Vanina’s review published on Letterboxd:
Almost had me wishing Ryan Murphy was behind this instead of Ridley Scott, something I thought I'd never say. Enjoyed this immensely for the most part, and will never forget a cinema full of people gasping in outrage at the thought of a Bloomingdale's gift card as a Christmas present, but it could have done with another serious round of editing and should have gone full-ham-camp.
For me, this just didn't sufficiently follow through on the camp it promises. This could have been gloriously ridiculous, a Dynasty with slightly offensive put-upon accents, and for a long while it is, but then past the halfway mark it starts to take itself far too seriously and you become all too aware you're watching Gaga and Leto's frenzied attempts at an awards reel.
Gaga is great - starts out in a deliciously self-aware, fleshed-out femme fatale role that channels all the greats - dabs of Crawford, Davis, Dietrich - but as the story suddenly shifts focus away from Patrizia to deal with company ownership, the film appears to want to model itself into a Godfather with fine leather goods, and it becomes too straight of a drama, where Gaga and Leto's unhinged performances suddenly feel off.
I wanted Sirk melodrama, Spelling ridiculousness, Joan Crawford bitchiness, but I felt the film couldn't decide what film it wanted to hitch its wagon to - a Sirkian melodrama or Coppolean crime saga - and instead just kind of deflates in indecision.
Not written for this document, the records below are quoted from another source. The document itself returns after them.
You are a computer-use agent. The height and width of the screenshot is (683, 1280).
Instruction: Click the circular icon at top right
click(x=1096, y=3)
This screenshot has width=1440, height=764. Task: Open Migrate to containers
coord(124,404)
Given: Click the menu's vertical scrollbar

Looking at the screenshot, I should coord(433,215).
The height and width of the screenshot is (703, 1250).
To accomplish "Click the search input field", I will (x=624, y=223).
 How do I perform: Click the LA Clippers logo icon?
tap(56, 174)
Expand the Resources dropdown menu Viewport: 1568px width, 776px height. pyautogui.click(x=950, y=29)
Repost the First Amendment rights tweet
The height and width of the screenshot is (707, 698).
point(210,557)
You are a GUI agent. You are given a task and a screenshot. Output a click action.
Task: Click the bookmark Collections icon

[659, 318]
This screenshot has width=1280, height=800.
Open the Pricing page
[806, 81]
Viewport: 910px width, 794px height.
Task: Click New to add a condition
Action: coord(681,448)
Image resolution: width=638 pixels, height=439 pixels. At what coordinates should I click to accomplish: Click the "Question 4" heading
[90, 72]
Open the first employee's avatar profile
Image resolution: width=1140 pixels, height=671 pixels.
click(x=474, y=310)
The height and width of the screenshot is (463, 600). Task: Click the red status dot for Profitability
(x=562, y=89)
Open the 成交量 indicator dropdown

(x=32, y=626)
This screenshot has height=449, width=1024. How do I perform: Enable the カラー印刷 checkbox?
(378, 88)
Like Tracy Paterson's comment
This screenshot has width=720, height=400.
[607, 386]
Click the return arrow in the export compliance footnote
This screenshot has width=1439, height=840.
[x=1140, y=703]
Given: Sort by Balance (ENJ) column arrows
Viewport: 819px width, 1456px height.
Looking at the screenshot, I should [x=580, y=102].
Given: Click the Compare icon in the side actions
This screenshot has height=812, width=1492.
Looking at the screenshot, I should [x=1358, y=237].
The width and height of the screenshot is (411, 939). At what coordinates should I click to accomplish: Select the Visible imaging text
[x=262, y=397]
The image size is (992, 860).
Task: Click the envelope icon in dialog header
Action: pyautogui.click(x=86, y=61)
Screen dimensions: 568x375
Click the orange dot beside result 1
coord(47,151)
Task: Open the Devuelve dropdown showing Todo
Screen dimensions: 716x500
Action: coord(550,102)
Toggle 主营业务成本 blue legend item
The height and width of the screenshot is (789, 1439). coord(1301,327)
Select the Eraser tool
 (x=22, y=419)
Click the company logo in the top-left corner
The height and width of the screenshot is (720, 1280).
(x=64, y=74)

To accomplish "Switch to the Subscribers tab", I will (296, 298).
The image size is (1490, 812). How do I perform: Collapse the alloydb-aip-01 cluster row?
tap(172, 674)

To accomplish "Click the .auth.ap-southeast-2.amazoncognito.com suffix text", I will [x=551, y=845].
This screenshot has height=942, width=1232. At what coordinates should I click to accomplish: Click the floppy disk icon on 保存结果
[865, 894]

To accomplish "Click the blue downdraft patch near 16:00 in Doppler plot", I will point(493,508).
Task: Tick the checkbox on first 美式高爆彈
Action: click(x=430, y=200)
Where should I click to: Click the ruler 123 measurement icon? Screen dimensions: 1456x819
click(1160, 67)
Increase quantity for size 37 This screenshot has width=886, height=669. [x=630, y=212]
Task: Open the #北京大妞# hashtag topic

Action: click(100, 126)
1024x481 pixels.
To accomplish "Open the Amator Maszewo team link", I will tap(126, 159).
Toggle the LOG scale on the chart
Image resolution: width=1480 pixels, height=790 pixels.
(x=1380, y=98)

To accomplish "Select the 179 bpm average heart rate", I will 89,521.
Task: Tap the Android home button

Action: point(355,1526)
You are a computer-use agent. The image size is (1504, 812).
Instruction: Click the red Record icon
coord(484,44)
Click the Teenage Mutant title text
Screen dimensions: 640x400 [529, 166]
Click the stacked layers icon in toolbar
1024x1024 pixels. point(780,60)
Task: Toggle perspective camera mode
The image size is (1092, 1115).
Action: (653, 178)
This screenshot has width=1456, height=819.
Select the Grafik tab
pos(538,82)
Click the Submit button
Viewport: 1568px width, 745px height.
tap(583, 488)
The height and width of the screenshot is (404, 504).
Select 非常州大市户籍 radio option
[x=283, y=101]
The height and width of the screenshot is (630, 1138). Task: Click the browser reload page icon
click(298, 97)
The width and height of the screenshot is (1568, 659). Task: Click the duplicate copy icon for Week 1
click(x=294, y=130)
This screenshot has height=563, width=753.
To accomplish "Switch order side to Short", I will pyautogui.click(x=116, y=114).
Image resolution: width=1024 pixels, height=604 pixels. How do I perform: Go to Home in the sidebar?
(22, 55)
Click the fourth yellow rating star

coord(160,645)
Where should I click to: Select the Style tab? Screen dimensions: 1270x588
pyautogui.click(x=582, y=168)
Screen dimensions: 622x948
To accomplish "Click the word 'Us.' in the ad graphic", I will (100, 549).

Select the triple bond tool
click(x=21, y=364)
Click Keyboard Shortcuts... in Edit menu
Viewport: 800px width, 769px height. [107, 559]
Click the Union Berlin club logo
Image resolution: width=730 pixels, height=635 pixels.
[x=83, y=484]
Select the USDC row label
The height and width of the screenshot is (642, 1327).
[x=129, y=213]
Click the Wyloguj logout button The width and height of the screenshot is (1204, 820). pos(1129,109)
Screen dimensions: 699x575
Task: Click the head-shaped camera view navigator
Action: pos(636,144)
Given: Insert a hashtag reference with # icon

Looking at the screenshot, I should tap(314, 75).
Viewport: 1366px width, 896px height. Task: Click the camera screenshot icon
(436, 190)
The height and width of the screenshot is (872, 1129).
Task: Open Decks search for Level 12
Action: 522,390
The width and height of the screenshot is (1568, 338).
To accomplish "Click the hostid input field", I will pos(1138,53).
The tension between Gaga and Adam Driver's performances is a treat, but as soon as the focus shifts, the film feels lost.
The film mostly omits the timestamps so overused in biopics, which is mostly great but I also found myself sidetracked several times by songs, sayings and Walkmans that seemed anachronistic.
Walking out of this film, my main question was why someone so rich have the exact same candleholders around the bath for 10 years?